TASK — Set down the records below in full, exactly as they read.

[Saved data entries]
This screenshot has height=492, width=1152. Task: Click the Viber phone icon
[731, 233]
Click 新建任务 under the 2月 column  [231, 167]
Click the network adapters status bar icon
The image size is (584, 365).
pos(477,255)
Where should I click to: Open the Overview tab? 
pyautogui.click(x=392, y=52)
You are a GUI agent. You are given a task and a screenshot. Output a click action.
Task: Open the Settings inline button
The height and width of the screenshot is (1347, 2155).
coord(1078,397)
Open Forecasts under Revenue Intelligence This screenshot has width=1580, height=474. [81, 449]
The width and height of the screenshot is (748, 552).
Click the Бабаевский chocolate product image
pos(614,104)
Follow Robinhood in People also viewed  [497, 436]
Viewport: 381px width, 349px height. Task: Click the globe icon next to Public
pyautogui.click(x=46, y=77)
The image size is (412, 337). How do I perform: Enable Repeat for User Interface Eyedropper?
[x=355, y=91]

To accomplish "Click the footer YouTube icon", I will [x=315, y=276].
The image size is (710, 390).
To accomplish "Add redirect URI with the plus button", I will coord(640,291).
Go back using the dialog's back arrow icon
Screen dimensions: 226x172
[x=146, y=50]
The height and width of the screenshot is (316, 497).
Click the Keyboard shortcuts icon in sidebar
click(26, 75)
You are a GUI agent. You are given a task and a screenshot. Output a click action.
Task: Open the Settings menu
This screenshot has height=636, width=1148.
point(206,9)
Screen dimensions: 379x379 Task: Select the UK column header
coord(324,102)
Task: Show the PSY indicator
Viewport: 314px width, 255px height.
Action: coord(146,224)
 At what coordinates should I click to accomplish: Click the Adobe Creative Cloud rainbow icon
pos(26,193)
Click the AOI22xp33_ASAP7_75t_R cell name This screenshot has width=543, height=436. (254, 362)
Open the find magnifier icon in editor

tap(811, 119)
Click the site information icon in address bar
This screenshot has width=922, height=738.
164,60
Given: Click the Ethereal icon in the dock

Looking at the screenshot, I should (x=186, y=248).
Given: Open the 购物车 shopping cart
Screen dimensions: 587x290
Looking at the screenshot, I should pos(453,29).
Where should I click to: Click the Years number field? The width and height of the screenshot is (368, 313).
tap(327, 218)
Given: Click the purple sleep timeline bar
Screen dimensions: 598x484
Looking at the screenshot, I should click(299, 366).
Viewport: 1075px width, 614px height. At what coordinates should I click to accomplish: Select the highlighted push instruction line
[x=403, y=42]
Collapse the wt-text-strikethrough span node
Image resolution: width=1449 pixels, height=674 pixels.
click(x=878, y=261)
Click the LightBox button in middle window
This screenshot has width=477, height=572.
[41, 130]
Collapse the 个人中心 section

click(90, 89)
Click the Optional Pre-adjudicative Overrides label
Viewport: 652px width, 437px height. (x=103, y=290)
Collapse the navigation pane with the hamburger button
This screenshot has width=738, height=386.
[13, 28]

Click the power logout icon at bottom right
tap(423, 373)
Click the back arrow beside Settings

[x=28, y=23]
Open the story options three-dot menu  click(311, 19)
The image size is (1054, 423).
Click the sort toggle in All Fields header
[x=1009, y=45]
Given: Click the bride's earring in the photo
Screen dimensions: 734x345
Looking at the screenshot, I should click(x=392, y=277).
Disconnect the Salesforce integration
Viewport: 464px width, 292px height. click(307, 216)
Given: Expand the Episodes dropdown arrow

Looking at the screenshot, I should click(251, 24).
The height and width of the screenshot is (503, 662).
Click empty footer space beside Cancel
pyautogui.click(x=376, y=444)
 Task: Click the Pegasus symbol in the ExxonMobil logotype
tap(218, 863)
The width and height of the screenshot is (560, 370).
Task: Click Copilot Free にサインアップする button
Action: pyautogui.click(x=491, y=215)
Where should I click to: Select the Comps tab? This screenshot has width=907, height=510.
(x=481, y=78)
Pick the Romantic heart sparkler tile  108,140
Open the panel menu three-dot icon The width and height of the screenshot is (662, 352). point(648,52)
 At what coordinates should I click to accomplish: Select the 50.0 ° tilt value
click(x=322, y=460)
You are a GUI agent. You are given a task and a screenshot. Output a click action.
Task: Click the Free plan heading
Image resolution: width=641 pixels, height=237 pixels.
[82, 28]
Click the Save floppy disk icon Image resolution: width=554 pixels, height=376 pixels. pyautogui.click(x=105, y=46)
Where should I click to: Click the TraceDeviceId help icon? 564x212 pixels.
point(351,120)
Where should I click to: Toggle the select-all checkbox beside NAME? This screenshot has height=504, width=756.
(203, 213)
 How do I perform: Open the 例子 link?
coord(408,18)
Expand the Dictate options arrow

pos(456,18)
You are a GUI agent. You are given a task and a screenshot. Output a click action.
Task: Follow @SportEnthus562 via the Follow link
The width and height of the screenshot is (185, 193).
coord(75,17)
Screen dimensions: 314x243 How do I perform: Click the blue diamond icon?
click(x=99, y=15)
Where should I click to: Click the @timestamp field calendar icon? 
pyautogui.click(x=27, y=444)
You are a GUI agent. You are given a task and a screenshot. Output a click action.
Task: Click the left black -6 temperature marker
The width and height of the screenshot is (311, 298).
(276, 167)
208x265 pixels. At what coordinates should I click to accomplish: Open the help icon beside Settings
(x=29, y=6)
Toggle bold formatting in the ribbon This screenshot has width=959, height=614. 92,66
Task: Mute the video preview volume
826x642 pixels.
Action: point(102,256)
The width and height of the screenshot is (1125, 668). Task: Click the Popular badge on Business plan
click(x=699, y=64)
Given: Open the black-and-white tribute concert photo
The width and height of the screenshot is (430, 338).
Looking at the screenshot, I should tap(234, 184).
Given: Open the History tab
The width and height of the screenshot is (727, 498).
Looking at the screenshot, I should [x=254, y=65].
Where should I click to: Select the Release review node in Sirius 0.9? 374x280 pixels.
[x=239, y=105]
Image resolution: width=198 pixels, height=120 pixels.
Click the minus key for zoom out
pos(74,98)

RESULT —
This screenshot has height=492, width=1152. Task: Click the Viber phone icon
[731, 233]
Click 新建任务 under the 2月 column  [231, 167]
Click the network adapters status bar icon
The image size is (584, 365).
pos(477,255)
Where should I click to: Open the Overview tab? 
pyautogui.click(x=392, y=52)
You are a GUI agent. You are given a task and a screenshot. Output a click action.
Task: Open the Settings inline button
The height and width of the screenshot is (1347, 2155).
coord(1078,397)
Open Forecasts under Revenue Intelligence This screenshot has width=1580, height=474. [81, 449]
The width and height of the screenshot is (748, 552).
Click the Бабаевский chocolate product image
pos(614,104)
Follow Robinhood in People also viewed  [497, 436]
Viewport: 381px width, 349px height. Task: Click the globe icon next to Public
pyautogui.click(x=46, y=77)
The image size is (412, 337). How do I perform: Enable Repeat for User Interface Eyedropper?
[x=355, y=91]

To accomplish "Click the footer YouTube icon", I will [x=315, y=276].
The image size is (710, 390).
To accomplish "Add redirect URI with the plus button", I will coord(640,291).
Go back using the dialog's back arrow icon
Screen dimensions: 226x172
[x=146, y=50]
The height and width of the screenshot is (316, 497).
Click the Keyboard shortcuts icon in sidebar
click(26, 75)
You are a GUI agent. You are given a task and a screenshot. Output a click action.
Task: Open the Settings menu
This screenshot has height=636, width=1148.
point(206,9)
Screen dimensions: 379x379 Task: Select the UK column header
coord(324,102)
Task: Show the PSY indicator
Viewport: 314px width, 255px height.
Action: coord(146,224)
 At what coordinates should I click to accomplish: Click the Adobe Creative Cloud rainbow icon
pos(26,193)
Click the AOI22xp33_ASAP7_75t_R cell name This screenshot has width=543, height=436. (254, 362)
Open the find magnifier icon in editor

tap(811, 119)
Click the site information icon in address bar
This screenshot has width=922, height=738.
164,60
Given: Click the Ethereal icon in the dock

Looking at the screenshot, I should (x=186, y=248).
Given: Open the 购物车 shopping cart
Screen dimensions: 587x290
Looking at the screenshot, I should pos(453,29).
Where should I click to: Click the Years number field? The width and height of the screenshot is (368, 313).
tap(327, 218)
Given: Click the purple sleep timeline bar
Screen dimensions: 598x484
Looking at the screenshot, I should click(299, 366).
Viewport: 1075px width, 614px height. At what coordinates should I click to accomplish: Select the highlighted push instruction line
[x=403, y=42]
Collapse the wt-text-strikethrough span node
Image resolution: width=1449 pixels, height=674 pixels.
click(x=878, y=261)
Click the LightBox button in middle window
This screenshot has width=477, height=572.
[41, 130]
Collapse the 个人中心 section

click(90, 89)
Click the Optional Pre-adjudicative Overrides label
Viewport: 652px width, 437px height. (x=103, y=290)
Collapse the navigation pane with the hamburger button
This screenshot has width=738, height=386.
[13, 28]

Click the power logout icon at bottom right
tap(423, 373)
Click the back arrow beside Settings

[x=28, y=23]
Open the story options three-dot menu  click(311, 19)
The image size is (1054, 423).
Click the sort toggle in All Fields header
[x=1009, y=45]
Given: Click the bride's earring in the photo
Screen dimensions: 734x345
Looking at the screenshot, I should click(x=392, y=277).
Disconnect the Salesforce integration
Viewport: 464px width, 292px height. click(307, 216)
Given: Expand the Episodes dropdown arrow

Looking at the screenshot, I should click(251, 24).
The height and width of the screenshot is (503, 662).
Click empty footer space beside Cancel
pyautogui.click(x=376, y=444)
 Task: Click the Pegasus symbol in the ExxonMobil logotype
tap(218, 863)
The width and height of the screenshot is (560, 370).
Task: Click Copilot Free にサインアップする button
Action: pyautogui.click(x=491, y=215)
Where should I click to: Select the Comps tab? This screenshot has width=907, height=510.
(x=481, y=78)
Pick the Romantic heart sparkler tile  108,140
Open the panel menu three-dot icon The width and height of the screenshot is (662, 352). point(648,52)
 At what coordinates should I click to accomplish: Select the 50.0 ° tilt value
click(x=322, y=460)
You are a GUI agent. You are given a task and a screenshot. Output a click action.
Task: Click the Free plan heading
Image resolution: width=641 pixels, height=237 pixels.
[82, 28]
Click the Save floppy disk icon Image resolution: width=554 pixels, height=376 pixels. pyautogui.click(x=105, y=46)
Where should I click to: Click the TraceDeviceId help icon? 564x212 pixels.
point(351,120)
Where should I click to: Toggle the select-all checkbox beside NAME? This screenshot has height=504, width=756.
(203, 213)
 How do I perform: Open the 例子 link?
coord(408,18)
Expand the Dictate options arrow

pos(456,18)
You are a GUI agent. You are given a task and a screenshot. Output a click action.
Task: Follow @SportEnthus562 via the Follow link
The width and height of the screenshot is (185, 193).
coord(75,17)
Screen dimensions: 314x243 How do I perform: Click the blue diamond icon?
click(x=99, y=15)
Where should I click to: Click the @timestamp field calendar icon? 
pyautogui.click(x=27, y=444)
You are a GUI agent. You are given a task and a screenshot. Output a click action.
Task: Click the left black -6 temperature marker
The width and height of the screenshot is (311, 298).
(276, 167)
208x265 pixels. At what coordinates should I click to accomplish: Open the help icon beside Settings
(x=29, y=6)
Toggle bold formatting in the ribbon This screenshot has width=959, height=614. 92,66
Task: Mute the video preview volume
826x642 pixels.
Action: point(102,256)
The width and height of the screenshot is (1125, 668). Task: Click the Popular badge on Business plan
click(x=699, y=64)
Given: Open the black-and-white tribute concert photo
The width and height of the screenshot is (430, 338).
Looking at the screenshot, I should tap(234, 184).
Given: Open the History tab
The width and height of the screenshot is (727, 498).
Looking at the screenshot, I should [x=254, y=65].
Where should I click to: Select the Release review node in Sirius 0.9? 374x280 pixels.
[x=239, y=105]
Image resolution: width=198 pixels, height=120 pixels.
Click the minus key for zoom out
pos(74,98)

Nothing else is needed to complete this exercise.